Des menaces sont ensuite proférées par un agent : "t’inquiète, ta petite tête, ta petite tête, on l’a déjà en photo, t’as juste à te repointer dans la rue aux prochaines manifs (…). La prochaine fois qu’on vient, tu monteras pas dans le car pour aller au commissariat, tu vas monter dans un autre truc qu’on appelle ambulance, pour aller à l’hôpital". Les rappels à l'ordre et les moqueries continuent. Les policiers sont ensuite appelés pour une autre intervention, vers le secteur de Château-d’Eau (Xe). "T’as de la chance, on va se venger sur d’autres personnes", lâche l'un des agents.

Des propos «totalement inacceptables»

Le préfet de police de Paris n'a pas tardé à réagir à cet enregistrement, dans l’émission "C à vous", sur France 5. "Évidemment que ces propos sont totalement inacceptables", a-t-il admis. "Nous sommes extrêmement rigoureux sur l’application des règles déontologiques. Quand j’entends cette vidéo, je suis très choqué". Un extrait de l'émission publié par la préfecture de police sur Twitter. "Nous soutenons les policiers, ce qu’ils font en ce moment est remarquable, mais nous exigeons une déontologie qui soit irréprochable", a poursuivi Laurent Nuñez.

"S'il y a eu des coups portés, ce sont des violences illégitimes et c'est inacceptable", réagit un officier parisien. "Les menaces de violences le sont également. On ne peut pas être policier et lancer des choses comme ça, ce n'est pas tolérable. Il y a néanmoins, en grande majorité sur cet enregistrement, des propos qui relèvent de la déontologie. Les sanctions seront prises et il n'y a pas de généralités à faire".

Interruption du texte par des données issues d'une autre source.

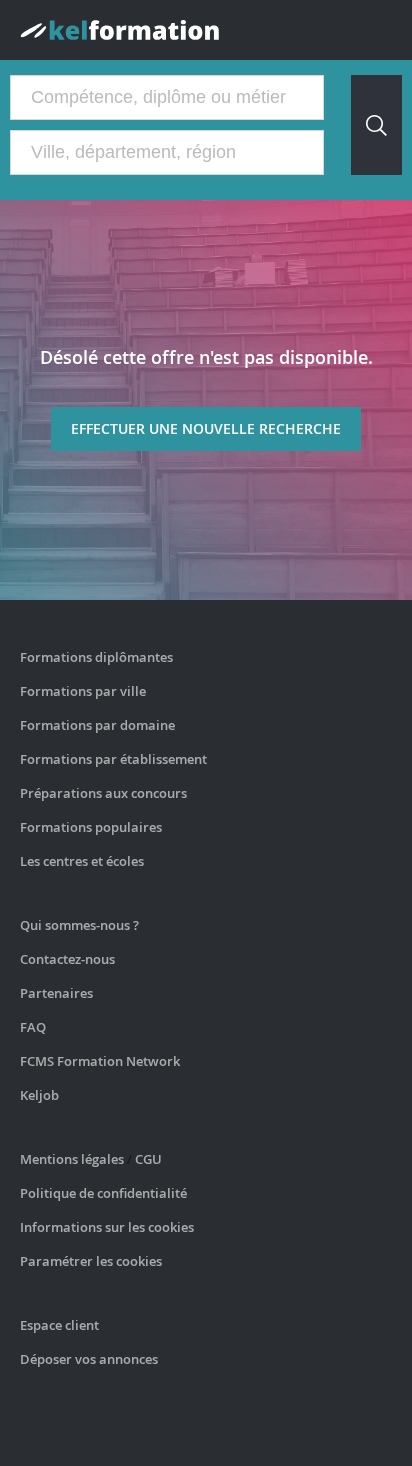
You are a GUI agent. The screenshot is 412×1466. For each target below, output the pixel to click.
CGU (148, 1159)
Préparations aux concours (103, 793)
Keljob (39, 1095)
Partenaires (56, 993)
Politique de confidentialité (103, 1193)
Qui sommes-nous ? (79, 925)
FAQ (33, 1027)
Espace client (59, 1325)
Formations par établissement (113, 759)
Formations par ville (83, 691)
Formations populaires (91, 827)
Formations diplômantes (96, 657)
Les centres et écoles (82, 861)
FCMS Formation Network (100, 1061)
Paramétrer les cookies (91, 1261)
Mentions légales (72, 1159)
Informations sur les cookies (107, 1227)
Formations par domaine (97, 725)
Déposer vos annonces (89, 1359)
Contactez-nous (67, 959)
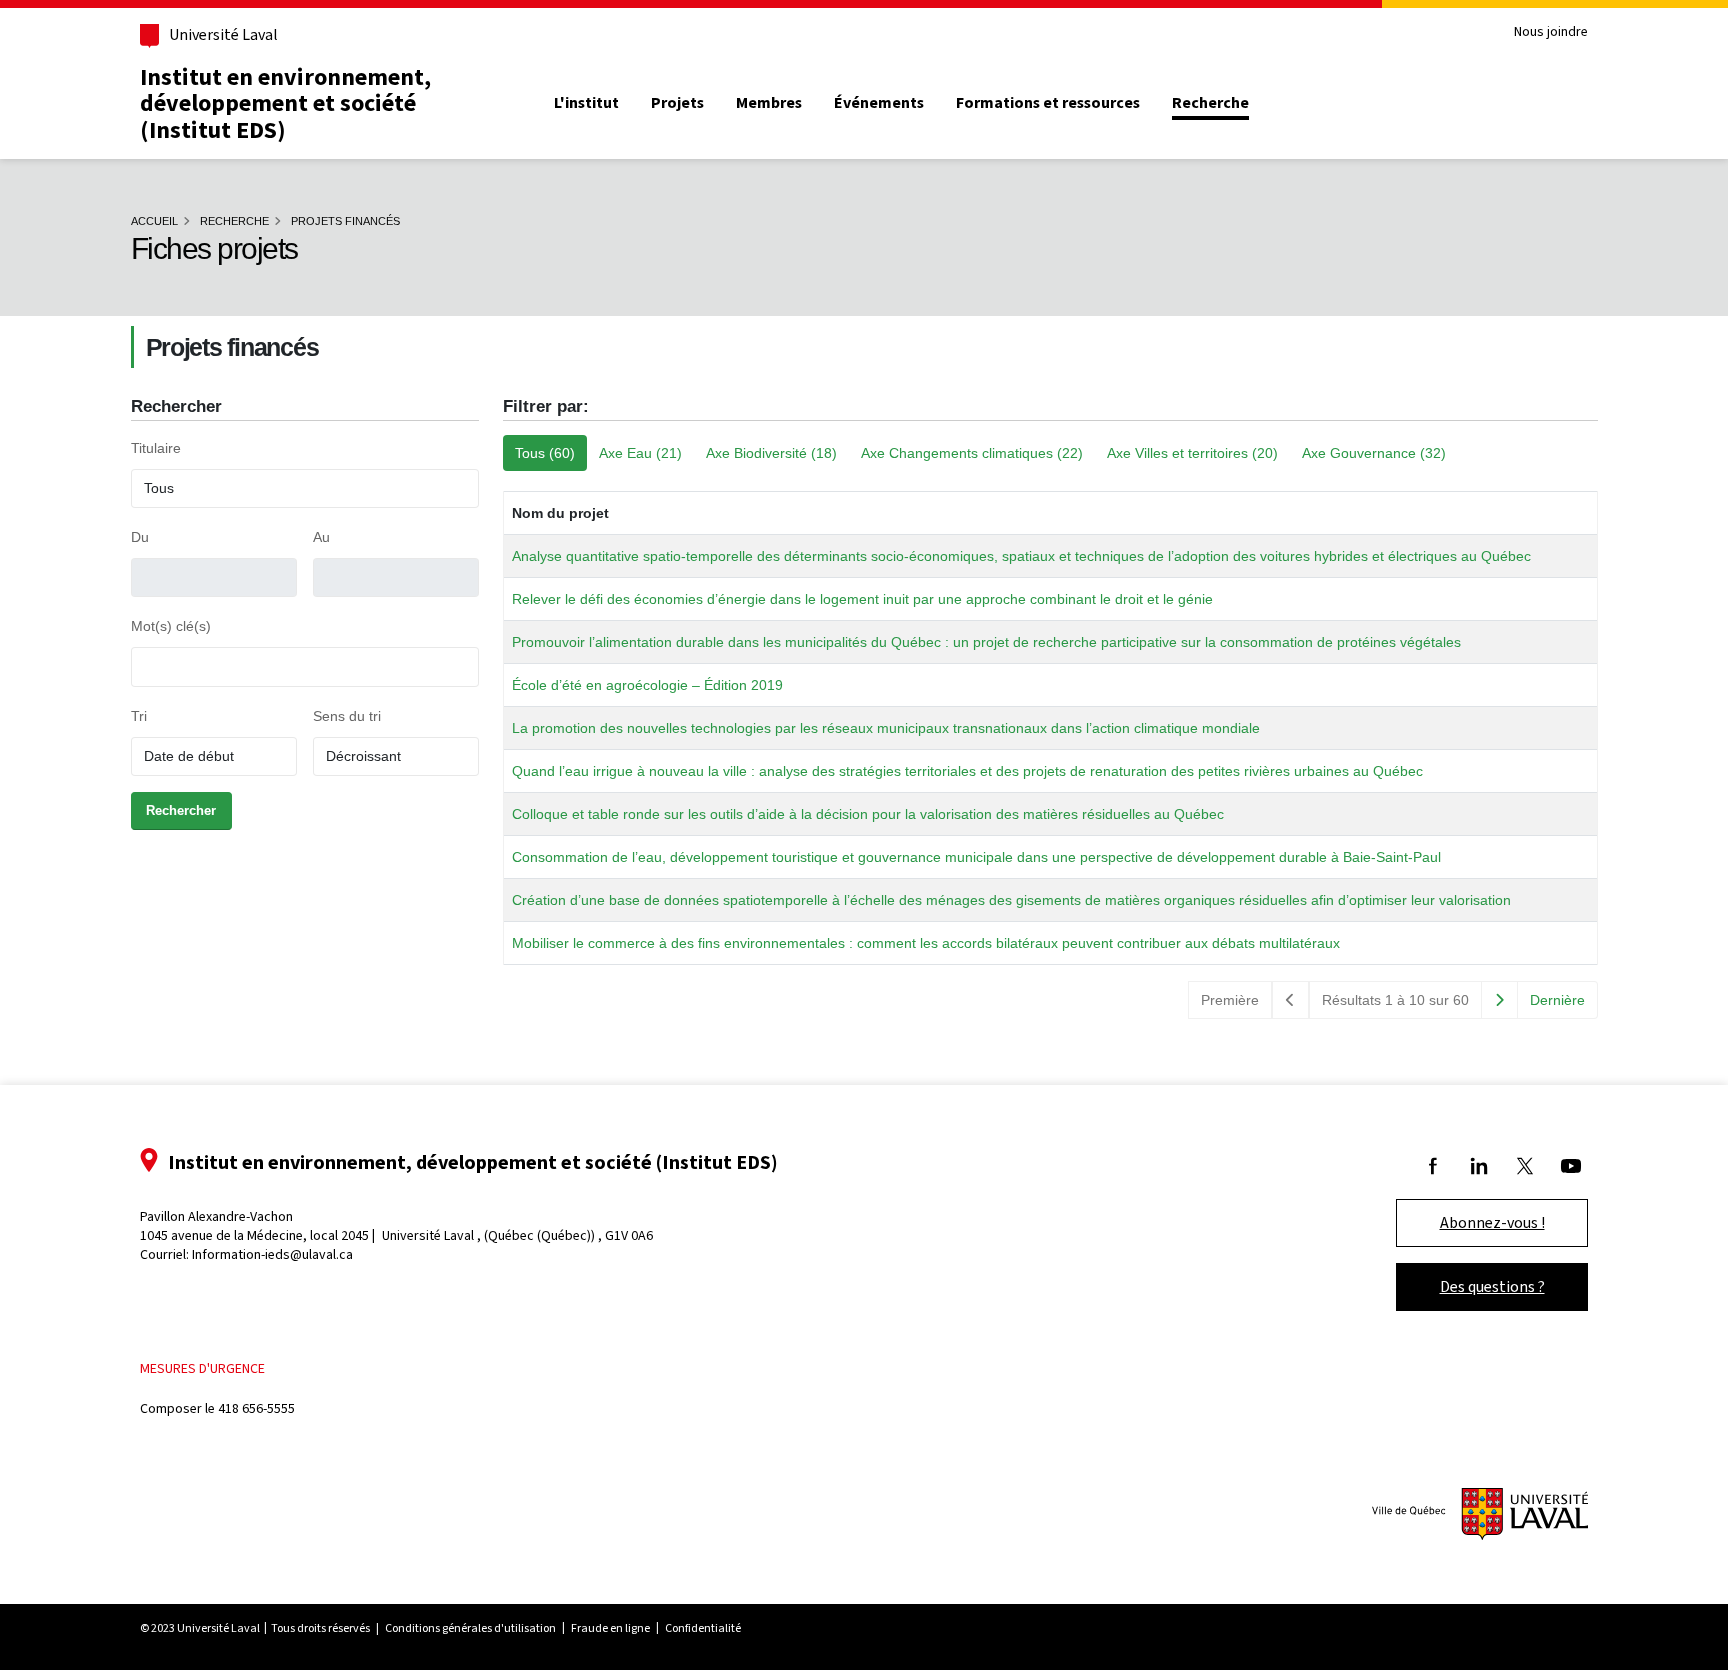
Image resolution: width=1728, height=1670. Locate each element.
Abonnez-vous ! (1492, 1222)
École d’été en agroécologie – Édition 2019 (647, 685)
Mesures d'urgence (202, 1368)
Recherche (1210, 103)
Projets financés (345, 221)
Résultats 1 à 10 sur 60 (1395, 1000)
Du (140, 537)
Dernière (1557, 1000)
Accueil (154, 221)
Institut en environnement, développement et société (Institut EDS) (285, 103)
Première (1230, 1000)
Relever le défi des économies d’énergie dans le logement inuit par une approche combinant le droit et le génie (862, 599)
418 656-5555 (256, 1408)
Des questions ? (1492, 1286)
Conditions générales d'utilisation (470, 1628)
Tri (139, 716)
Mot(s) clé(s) (171, 626)
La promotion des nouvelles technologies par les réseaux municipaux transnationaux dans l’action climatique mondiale (886, 728)
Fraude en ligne (610, 1628)
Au (321, 537)
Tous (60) (545, 453)
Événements (879, 103)
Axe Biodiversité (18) (771, 453)
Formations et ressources (1048, 103)
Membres (769, 103)
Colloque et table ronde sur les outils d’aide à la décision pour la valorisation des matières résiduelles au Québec (868, 814)
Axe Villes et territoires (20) (1192, 453)
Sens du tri (347, 716)
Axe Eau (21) (640, 453)
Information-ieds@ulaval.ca (272, 1254)
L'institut (586, 103)
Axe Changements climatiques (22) (972, 453)
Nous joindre (1551, 32)
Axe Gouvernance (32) (1374, 453)
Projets (677, 103)
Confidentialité (703, 1628)
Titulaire (156, 448)
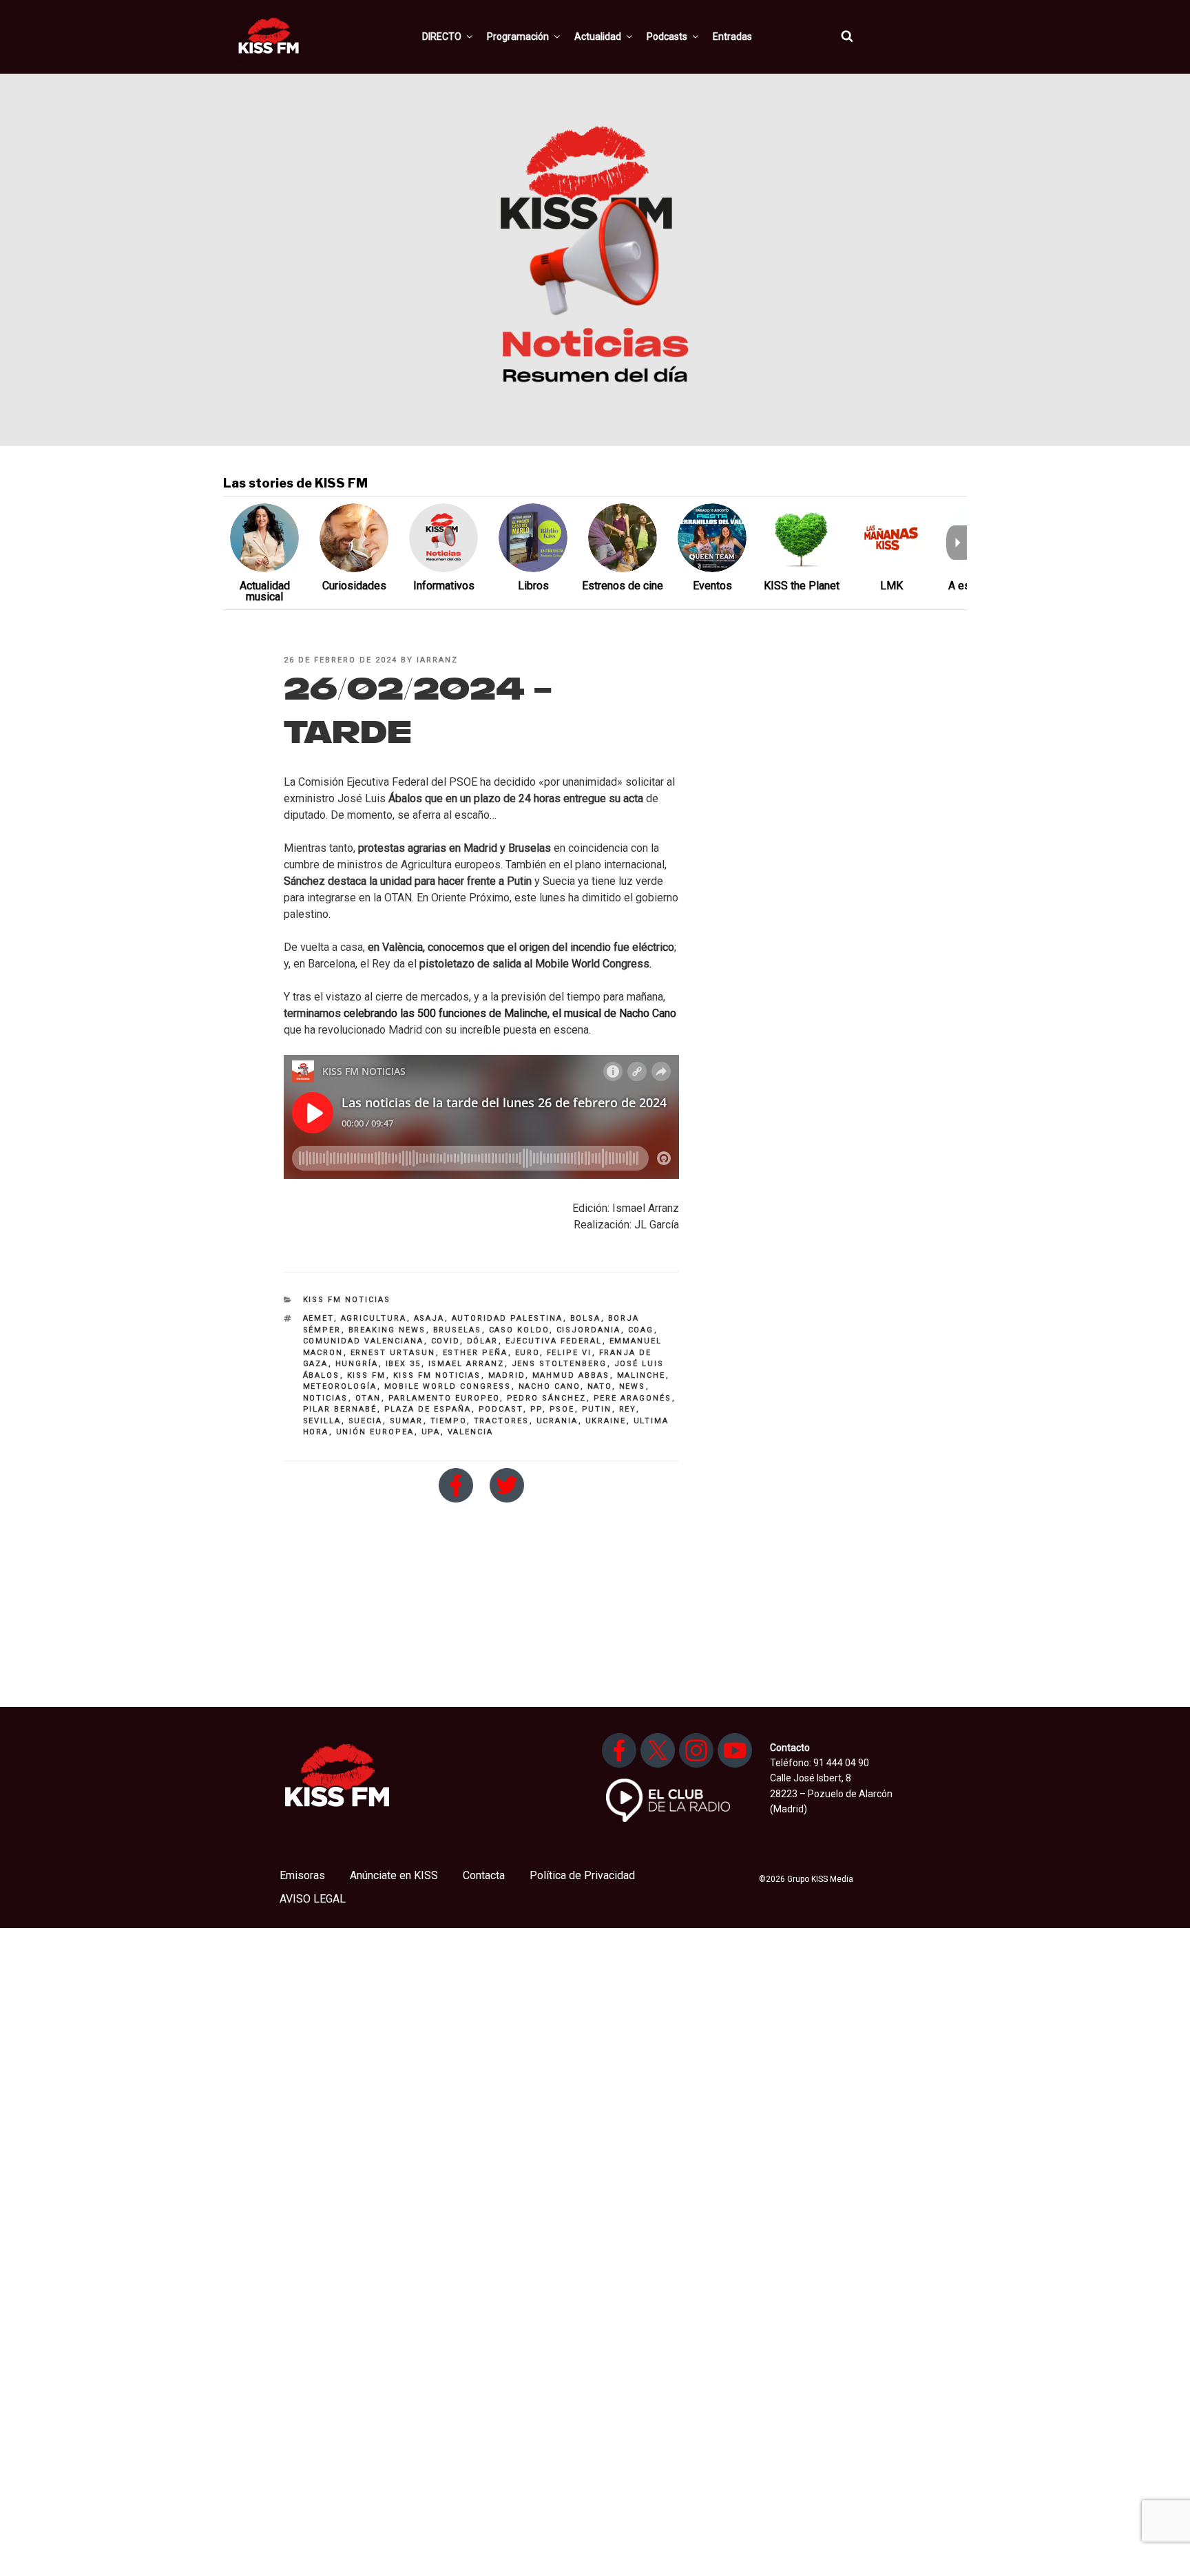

Ce vendredi matin, le ministre de l’intérieur, Gérald Darmanin, a précisé que onze enquêtes judiciaires concernant des violences présumées commises par des policiers avaient été confiées à l’IGPN, soulignant dans le même temps que 441 policiers et gendarmes ont été blessés durant les manifestations contre la réforme des retraites, partout en France. 457 personnes au total ont été interpellées durant les incidents.